BEGIN DATA

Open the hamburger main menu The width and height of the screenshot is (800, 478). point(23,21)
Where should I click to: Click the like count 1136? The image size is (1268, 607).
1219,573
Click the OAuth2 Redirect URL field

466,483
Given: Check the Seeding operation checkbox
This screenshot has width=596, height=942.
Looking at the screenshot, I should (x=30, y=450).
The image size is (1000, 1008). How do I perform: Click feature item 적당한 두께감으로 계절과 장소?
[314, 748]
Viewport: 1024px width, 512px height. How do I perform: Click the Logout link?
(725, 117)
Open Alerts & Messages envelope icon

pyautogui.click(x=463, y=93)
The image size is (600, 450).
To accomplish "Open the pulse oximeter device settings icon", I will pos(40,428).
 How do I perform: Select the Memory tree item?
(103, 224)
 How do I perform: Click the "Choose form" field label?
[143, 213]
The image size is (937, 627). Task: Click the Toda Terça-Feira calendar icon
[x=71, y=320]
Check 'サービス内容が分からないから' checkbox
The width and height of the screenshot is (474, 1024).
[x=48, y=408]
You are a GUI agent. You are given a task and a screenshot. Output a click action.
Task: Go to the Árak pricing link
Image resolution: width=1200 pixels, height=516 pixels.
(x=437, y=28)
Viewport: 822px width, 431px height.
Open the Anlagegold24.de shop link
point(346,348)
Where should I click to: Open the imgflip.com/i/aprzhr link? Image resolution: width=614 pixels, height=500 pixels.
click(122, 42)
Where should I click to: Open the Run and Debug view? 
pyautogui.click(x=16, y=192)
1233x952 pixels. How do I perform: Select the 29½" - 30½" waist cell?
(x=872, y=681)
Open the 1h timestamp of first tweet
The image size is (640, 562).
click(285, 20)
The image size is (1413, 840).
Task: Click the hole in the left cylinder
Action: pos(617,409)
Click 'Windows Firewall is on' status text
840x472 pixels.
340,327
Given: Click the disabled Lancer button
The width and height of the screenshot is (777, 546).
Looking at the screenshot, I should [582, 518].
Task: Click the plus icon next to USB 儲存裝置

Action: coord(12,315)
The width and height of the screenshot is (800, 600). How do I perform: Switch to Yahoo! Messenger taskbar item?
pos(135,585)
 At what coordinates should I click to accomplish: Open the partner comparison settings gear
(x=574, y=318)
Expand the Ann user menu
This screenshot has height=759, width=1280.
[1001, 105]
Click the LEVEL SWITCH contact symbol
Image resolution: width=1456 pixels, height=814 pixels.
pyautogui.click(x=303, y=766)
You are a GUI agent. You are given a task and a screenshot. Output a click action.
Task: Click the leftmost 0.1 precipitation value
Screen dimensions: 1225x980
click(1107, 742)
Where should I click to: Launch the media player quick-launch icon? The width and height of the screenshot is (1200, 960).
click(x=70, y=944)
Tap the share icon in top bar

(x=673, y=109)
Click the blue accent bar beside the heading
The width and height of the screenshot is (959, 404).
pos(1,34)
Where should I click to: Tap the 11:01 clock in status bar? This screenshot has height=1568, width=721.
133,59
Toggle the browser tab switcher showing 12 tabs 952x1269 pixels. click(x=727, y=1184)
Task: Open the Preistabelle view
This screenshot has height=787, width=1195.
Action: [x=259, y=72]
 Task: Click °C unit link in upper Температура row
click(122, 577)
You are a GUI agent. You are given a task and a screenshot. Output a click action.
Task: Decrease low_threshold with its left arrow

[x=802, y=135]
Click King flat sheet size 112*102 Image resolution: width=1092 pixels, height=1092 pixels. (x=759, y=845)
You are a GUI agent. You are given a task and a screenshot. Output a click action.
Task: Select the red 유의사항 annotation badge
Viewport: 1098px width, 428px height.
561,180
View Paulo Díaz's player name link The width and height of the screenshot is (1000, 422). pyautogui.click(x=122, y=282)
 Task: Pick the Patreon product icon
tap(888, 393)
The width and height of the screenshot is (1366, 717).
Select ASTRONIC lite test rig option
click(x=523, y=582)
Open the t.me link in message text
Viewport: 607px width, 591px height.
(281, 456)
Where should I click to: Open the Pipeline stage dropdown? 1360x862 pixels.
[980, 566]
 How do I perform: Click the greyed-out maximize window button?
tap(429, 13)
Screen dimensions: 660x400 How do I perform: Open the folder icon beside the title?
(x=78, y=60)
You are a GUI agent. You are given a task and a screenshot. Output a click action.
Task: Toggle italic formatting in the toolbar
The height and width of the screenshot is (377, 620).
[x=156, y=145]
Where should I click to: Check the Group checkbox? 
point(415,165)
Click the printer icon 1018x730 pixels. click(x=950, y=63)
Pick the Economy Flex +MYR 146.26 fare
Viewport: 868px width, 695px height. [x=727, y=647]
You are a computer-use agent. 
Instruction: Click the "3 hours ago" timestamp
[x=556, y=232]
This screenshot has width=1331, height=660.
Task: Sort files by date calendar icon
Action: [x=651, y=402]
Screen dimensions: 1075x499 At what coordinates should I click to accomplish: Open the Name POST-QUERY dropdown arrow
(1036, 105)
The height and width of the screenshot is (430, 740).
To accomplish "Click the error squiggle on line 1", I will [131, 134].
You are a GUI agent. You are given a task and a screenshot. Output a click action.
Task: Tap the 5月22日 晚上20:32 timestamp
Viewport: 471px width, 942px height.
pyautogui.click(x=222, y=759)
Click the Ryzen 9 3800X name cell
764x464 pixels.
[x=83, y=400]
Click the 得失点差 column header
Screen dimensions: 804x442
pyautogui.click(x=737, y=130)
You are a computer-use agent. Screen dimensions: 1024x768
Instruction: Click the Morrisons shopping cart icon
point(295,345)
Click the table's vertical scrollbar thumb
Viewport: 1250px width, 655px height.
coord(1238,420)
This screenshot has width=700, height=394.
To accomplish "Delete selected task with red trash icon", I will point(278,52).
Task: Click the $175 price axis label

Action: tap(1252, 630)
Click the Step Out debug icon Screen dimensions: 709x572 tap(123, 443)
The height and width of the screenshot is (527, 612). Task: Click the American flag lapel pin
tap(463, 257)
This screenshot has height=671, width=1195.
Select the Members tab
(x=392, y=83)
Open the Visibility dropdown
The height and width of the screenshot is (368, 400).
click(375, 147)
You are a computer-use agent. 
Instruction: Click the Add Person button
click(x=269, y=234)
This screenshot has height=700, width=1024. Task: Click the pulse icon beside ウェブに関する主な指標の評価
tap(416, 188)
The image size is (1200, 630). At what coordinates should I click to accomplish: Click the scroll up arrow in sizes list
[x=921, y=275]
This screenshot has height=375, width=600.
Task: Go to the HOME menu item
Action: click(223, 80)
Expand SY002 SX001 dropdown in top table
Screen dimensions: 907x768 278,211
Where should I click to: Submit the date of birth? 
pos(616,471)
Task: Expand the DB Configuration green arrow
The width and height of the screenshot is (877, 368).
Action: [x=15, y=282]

END DATA

◆ **TASK STATEMENT**: Within the material above, the line with "This screenshot has width=596, height=942." opens the range and the line with "Check 'サービス内容が分からないから' checkbox" closes it; reproduce that range word for word.

◆ **SOLUTION TO THIS PROBLEM**:
This screenshot has width=596, height=942.
Looking at the screenshot, I should (x=30, y=450).
The image size is (1000, 1008). How do I perform: Click feature item 적당한 두께감으로 계절과 장소?
[314, 748]
Viewport: 1024px width, 512px height. How do I perform: Click the Logout link?
(725, 117)
Open Alerts & Messages envelope icon

pyautogui.click(x=463, y=93)
The image size is (600, 450).
To accomplish "Open the pulse oximeter device settings icon", I will pos(40,428).
 How do I perform: Select the Memory tree item?
(103, 224)
 How do I perform: Click the "Choose form" field label?
[143, 213]
The image size is (937, 627). Task: Click the Toda Terça-Feira calendar icon
[x=71, y=320]
Check 'サービス内容が分からないから' checkbox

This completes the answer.